Brummie doomers Voidlurker seem to have appeared out of nowhere (perhaps from out of the void) in the last couple of years. Playing the Metal 2 The Masses Final in Birmingham in 2018 with only a handful of shows under their belts, before winning in 2019 and playing a spellbinding performance on the New Blood Stage at Bloodstock last summer, it feels as if they are the next big thing for British doom metal. With fat, crushing, but unpretentious riffs and a menacing atmosphere, their sound is familiar, but there’s not too many bands in the scene that do it as well as Voidlurker. It’s worth mentioning that ‘other bands’ in the genre might have several albums to their name – the Voidy boys only have this EP and a 2018 demo so far. Industrial Nightmare is the bleak sound of a grey city, produced expertly by Conan’s Chris Fielding. And it’s fucking brilliant.
Title track Industrial Nightmare kicks off the record, with a melodic riff that could be from a lost Electric Wizard track. Feedback squeals in, and guitarist/vocalist Brad Thomas grunts out a guttural ‘Blegh!’ to usher in their trademark Brummie darkness, throat-shredding vocals and pounding drums. Voidlurker carry a couple of riff ideas for four and a half minutes – without it ever feeling as if the song is dragging. Suddenly, the listener is snapped out of their haze and an evil, sludgy guitar line sneaks in. It’s absolutely colossal, and one of the standout musical ideas on the whole EP (there are a few, but we’ll get onto that). That’s not the end, though – Voidlurker show off an impressive hardcore-influenced section at the end of the title track, with the drums controlled to precision. The moshpits are only going to get bigger with time.
The humourously-titled Jeffrey Doomer follows, which as the story goes, came to lyricist Brad’s head one day, and he said it out loud without realising he’d said it out loud. It stuck, and became probably the strongest track on the EP. More down the sludge metal route, a catchy opening riff draws the listener in. Shortly before the two-minute mark, another verse kicks in, that truly defies the listener not to headbang along. The guitar tone sounds particularly bleak and apocalyptic as it chugs away. Eventually, the guitar and bass seem to die away over an air-drum-worthy percussion fill from Jack Bourne before we’re treated to the song speeding up and another ample opportunity to bang your head until it falls off your neck. Jeffrey Doomer is groovy and fun as hell. I can’t get enough of it.

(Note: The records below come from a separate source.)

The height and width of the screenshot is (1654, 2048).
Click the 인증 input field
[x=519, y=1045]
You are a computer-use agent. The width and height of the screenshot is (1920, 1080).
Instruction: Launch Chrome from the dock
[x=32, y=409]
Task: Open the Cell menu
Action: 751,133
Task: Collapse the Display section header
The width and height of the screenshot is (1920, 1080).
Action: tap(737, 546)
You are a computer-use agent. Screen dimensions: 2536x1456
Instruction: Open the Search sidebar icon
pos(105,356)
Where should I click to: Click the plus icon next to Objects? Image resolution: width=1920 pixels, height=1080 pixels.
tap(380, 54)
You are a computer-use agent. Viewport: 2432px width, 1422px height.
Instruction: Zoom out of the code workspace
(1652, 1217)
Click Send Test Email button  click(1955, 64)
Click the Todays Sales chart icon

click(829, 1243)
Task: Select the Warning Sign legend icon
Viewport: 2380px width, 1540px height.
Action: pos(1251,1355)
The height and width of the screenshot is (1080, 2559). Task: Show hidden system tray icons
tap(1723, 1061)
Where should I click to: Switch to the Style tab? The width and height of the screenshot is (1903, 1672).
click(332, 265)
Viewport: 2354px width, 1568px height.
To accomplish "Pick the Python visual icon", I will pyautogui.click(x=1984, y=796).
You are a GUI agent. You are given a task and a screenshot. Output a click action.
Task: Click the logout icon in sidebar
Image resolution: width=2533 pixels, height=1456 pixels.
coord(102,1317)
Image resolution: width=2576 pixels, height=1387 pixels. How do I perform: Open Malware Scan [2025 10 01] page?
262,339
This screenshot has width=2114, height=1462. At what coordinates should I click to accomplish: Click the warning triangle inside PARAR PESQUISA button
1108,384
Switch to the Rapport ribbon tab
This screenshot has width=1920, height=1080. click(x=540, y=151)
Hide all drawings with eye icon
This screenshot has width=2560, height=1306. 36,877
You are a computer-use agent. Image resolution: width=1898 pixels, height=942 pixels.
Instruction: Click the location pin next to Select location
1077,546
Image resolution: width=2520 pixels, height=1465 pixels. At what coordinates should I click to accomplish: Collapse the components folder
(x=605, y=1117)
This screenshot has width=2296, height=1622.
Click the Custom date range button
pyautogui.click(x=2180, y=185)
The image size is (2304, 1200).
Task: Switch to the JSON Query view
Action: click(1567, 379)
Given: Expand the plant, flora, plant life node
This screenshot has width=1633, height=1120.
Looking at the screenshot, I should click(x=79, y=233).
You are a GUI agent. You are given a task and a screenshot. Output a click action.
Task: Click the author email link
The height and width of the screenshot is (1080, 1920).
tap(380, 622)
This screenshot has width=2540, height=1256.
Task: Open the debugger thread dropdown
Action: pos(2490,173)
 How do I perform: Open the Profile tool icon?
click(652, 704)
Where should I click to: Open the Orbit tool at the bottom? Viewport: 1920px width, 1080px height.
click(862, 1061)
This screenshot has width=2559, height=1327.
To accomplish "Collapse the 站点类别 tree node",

Rotten Seed slinks in with another incredible riff. It’s got an evil but bluesy, stoner-influenced undertone to it, very much in the vein of Sleep. Of course, the fuzz pedals are kicked down upon, the volume goes up, and the riff sounds even bigger than ever after a minute or so. The song goes on in this dark, stoner-esque way for a while before a new riff takes over, causing hairs to stand up on the back of your neck, all the blues replaced with sludgy dirt. Again, one of the standout riffs of the album, and it’s helped by another highly effective tempo change that sneaks in out of nowhere and gets the heads banging. The song starts to decelerate to devastating effect, becoming more and more desolate as the BPM drops. We’re left with around a minute of fading, feedbacking, fuzzy guitars to contemplate.
Bitchcraft and Misery is more upbeat, and leaves you in good spirits. Who’d have thought doom metal could actually be fun? First heard on their 2018 demo, and countless live shows of course, another brilliant title and a standout lyrical (think Type O Negative) and vocal performance from Brad Thomas makes it the true anthem of ‘Industrial Nightmare’. The song and EP finishes on a chuggy, Black Sabbath-y riff, which, again, is designed to get the neck muscles going. A final scream of ‘Get away from me!’ draws the EP to a close, and you only wish there was more. As someone who’d seen Voidlurker 10-15 times before the release of the EP, it’s fantastic to hear the songs in a professionally recorded setup – and the sound is massive. Too often you seem to get debut EPs and albums (or even second and third releases) where costs seem to have been cut on the recording. Not ‘Industrial Nightmare’, though – every note rolls out with purpose and clarity.
Voidlurker might seem simple and one-dimensional to some critics, but beneath the fuzz and the haze you’ve got tightly measured tempo changes, rumbling bass lines from Andrew Rennie on the low end to complete the atmosphere, and chunky riffs and memorable lyrics at the front of the mix. Crucially, it doesn’t need to be complicated anyway. Voidlurker set out on a very clear mission, and passed with flying colours. The riff writing is exceptional. Voidlurker have the rare ability carry a single idea or two for several minutes without losing the listener’s attention, which is no mean feat, but then they’ll turn the song on its head. They’ll make you grin with the dark blues licks, and then your jaw will clench to the murky, sludgy filth on the other side. It’s really hard to pick a favourite song, a favourite riff, anything. Just buy it.